Another reason for the Republican advantage in the House is that Democrats are increasingly concentrated in urban areas that reduce their efficiency as a voting bloc. Many Democratic votes are “wasted” in jurisdictions they already control. Again, that adds to voter inequality.
Since the number of state governments controlled by each party is widely viewed as a signifier of power, the persistent pattern of Republicans winning 30 states and Democrats 20 in presidential elections has turned into a big GOP advantage in state capitals. In addition to the other factors boosting GOP power in the states, 36 states hold gubernatorial elections in midterms when Republican-leaning demographic groups are significantly more likely to vote. State governments are important in their own right as policy-making bodies, and aside from their projected power into the federal system via redistricting, they also supervise elections and (especially with a Supreme Court, a presidency, and a Congress indifferent to if not hostile toward minority voting rights) participation in elections.

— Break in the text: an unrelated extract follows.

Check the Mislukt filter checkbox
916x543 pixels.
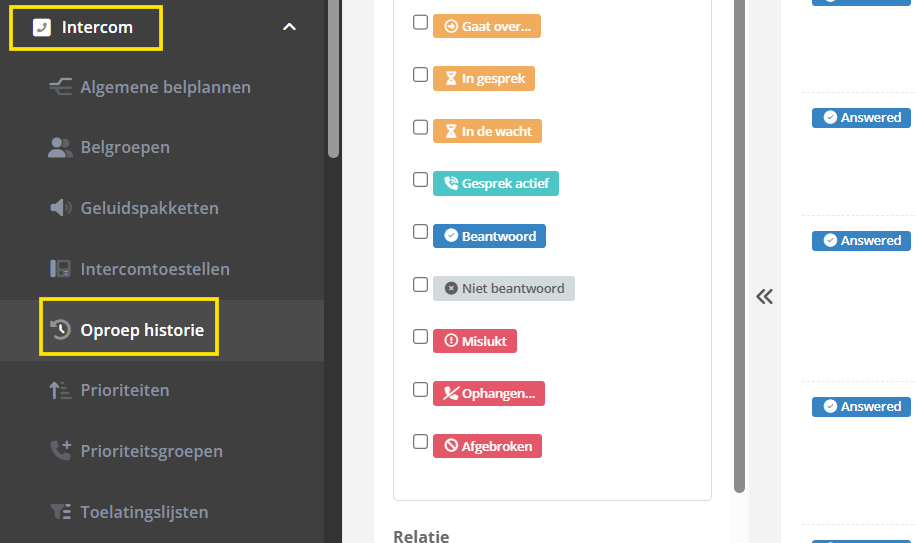pos(421,337)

So for all of these interlocking reasons, the half-or-so of the American citizenry that is prone to support the Democratic Party and its more-or-less progressive agenda and ideology is and may continue to be underrepresented at the federal level to the point of powerlessness, and confined at the state and even local levels to enclaves that contain an awful lot of people but exert limited clout. And all this is totally aside from the extrinsic factors that place a thumb on the scale for Republicans, such as their support from business and financial interests and our currently uncontrolled system of campaign financing.

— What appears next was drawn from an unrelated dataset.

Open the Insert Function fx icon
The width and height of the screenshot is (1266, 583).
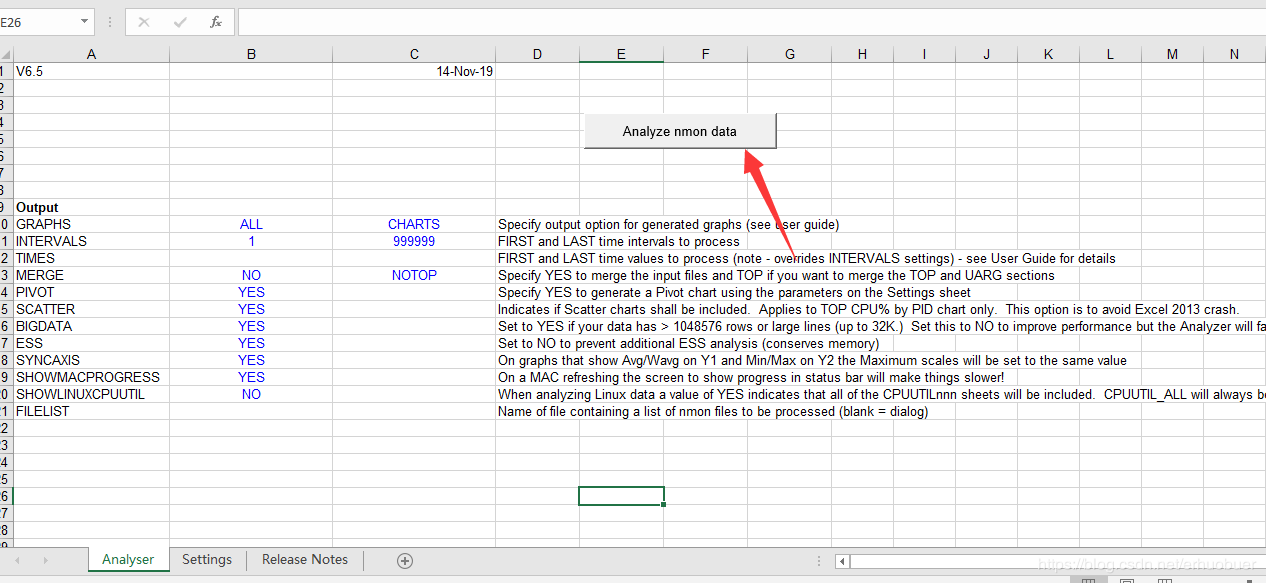click(x=216, y=21)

What can Democrats do about this situation?
Well, there are really just two options. The first is to pursue reforms that make our system more democratic. Absent the power to remake the Constitution, the three most promising avenues for democracy promotion are the neutralization of the Electoral College via the National Popular Vote Initiative (an interstate compact wherein states controlling a majority of the Electoral College agree to name electors representing the popular-vote winner), redistricting reform to restrict or eliminate partisan gerrymandering (a tricky business but still possible), and grassroots and legal pressure to protect voting rights.
If Democrats cannot rebalance the playing field significantly, then they are just going to have to find ways to break out of their geographical isolation and win majorities in more states. How to do so is a topic too large for this post. But there is a preexisting and long-standing division of opinion between Democrats who think winning in less urban areas requires a more centrist positioning on issues, and those who believe economic populism is the key to that (and every other) political kingdom. Democrats need to choose a strategy by 2018. Time is already a-wasting.